What is asked
Convert the material from the line with "Click the Save" through the end of the material into a two-column CSV with the headers text and answer, one row for each pair. Put each value in a single quoted field, with line breaks replaced by spaces.

Dataset excerpts
((

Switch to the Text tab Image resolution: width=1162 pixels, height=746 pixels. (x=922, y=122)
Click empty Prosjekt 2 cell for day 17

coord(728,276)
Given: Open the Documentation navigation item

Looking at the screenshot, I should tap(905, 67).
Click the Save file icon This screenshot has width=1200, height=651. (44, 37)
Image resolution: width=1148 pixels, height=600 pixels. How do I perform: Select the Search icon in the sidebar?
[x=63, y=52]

))

Exercise answer
text,answer
"Click the Save file icon This screenshot has width=1200, height=651.","(44, 37)"
"Image resolution: width=1148 pixels, height=600 pixels. How do I perform: Select the Search icon in the sidebar?","[x=63, y=52]"